In the next post I will tell you about the salt lake Dus-Khol. Stay Tuned!

The upper reaches, the valley of the Old Believers, is the sumon of Sizim, there are four settlements in it: the village of Sizim, the Arbans of Erzhey, Ust-Uzhep, Katazy, with a dozen small towns (farms). The number of sketes is inaccurate. According to the papers, there are 228 households in the sumon, more than 800 inhabitants, estimated at about a thousand Russian people, Old Believers of the chapel consent.

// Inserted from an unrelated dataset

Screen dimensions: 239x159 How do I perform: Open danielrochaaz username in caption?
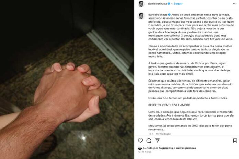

From the Usinsky tract (the beautiful road Abakan-Kyzyl) you go to the southeast, and a little more than a hundred miles from the capital of Tuva - though intermittently, dotted, but asphalt to Ust-Buren. They sat down past with traces of a vanished civilization: against the backdrop of wooden huts inhabited by people - white-stone cowsheds with tall windows, now broken, indispensable Lenin, here he is in a hat with earflaps (the temperature range is one hundred degrees from the absolute maximum to the minimum, minus 60), honor boards with the main countryman - Sergei Shoigu. Further roads are conditional. There are none in spring and autumn. In the summer, you might be lucky if the gold miners' grader passes again, which happens; along the way - ferry crossings. From December to March, the winter road is wedged. There were no roads to remote settlements and sketes. Now they go there only by boats - and these are rapids, shivers, rifts, clamps, cheeks. In winter, snowmobile. They get to their own taiga in the same way: each family in the taiga has a hereditary plot of tens of square kilometers, where the head of the family hunts in winter. The plots are far from the villages, next to which the animals are not beaten, the forest is not cut down. And next to the winter hut, trees are not felled - they will move deep into the thicket. You will not notice the hut from the river, although they are standing on the shore. The trails are barely visible. The same - sketes. They go to the elders and old women, but they do not trample the paths.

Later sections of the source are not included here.